Intoxication is not a complete defence unless the intoxication was the involuntary (e.g. drink spiking). However, in some circumstances intoxication can have a bearing on whether a person formed the intention required to be proven by the prosecution.
Evidence of intoxication will be when an accused person is charged with an offence of specific intent. Specific intent offences are those which require the Crown to prove that the accused person possessed a specific intent to bring about a specific result. The court can take into account the degree of intoxication of the accused when determining whether the prosecution has proved that the accused had formed the intent to bring about a specific result.

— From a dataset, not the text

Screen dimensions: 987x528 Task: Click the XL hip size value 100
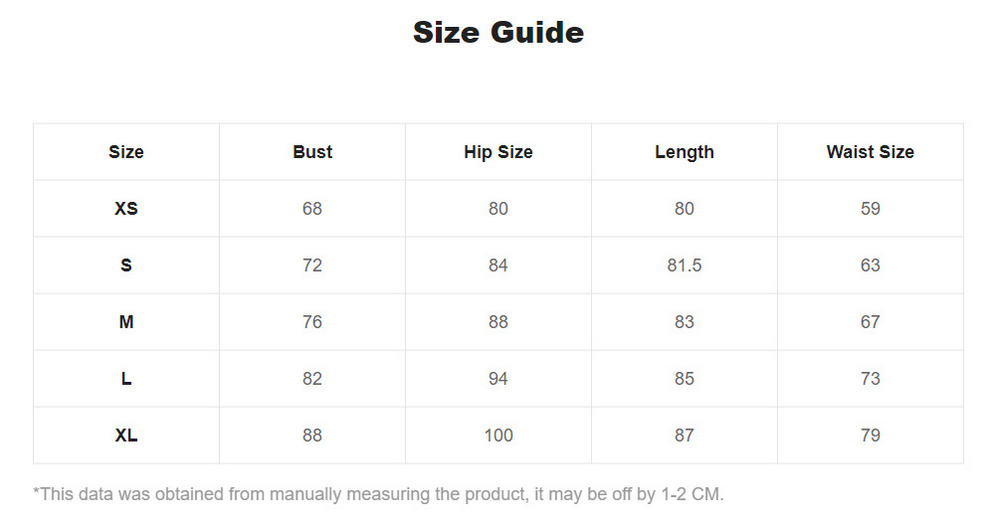498,435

For example, the charge of inflicting grievous bodily harm with intent requires a person to intend to grievous bodily harm.

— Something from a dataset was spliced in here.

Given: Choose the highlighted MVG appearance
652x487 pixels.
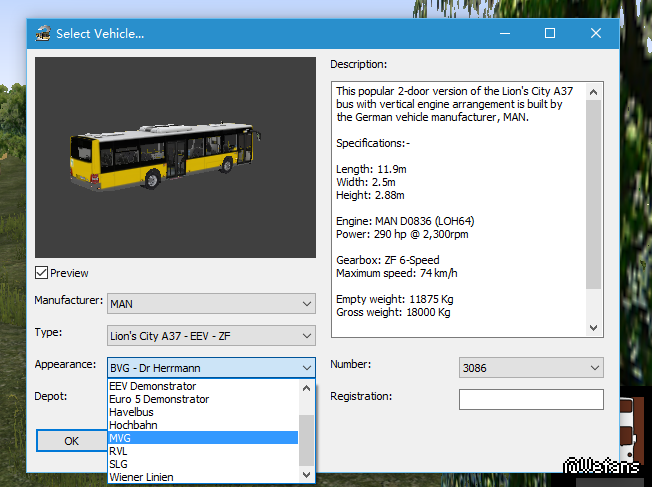Looking at the screenshot, I should click(122, 438).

Evidence of intoxication may not be taken into account for a crime of specific intent, if the accused resolved before becoming intoxicated to do the relevant conduct, or became intoxicated in order to strengthen his or her resolve to do the relevant conduct.
Intoxication is a complete defence where the intoxication was not voluntary. A person is not criminally responsible for an offence if the relevant conduct resulted from intoxication that was not self-induced. For example, if the intoxication was involuntary (e.g. drink spiking), or results from fraud, sudden or extraordinary emergency, accident, reasonable mistake, duress or force, or results from the administration of a drug for which a prescription is required in accordance with the prescription of a medical practitioner or dentist, or of a drug for which no prescription is required, administered for the purpose, and in accordance with the dosage level recommended, in the manufacturer’s instructions.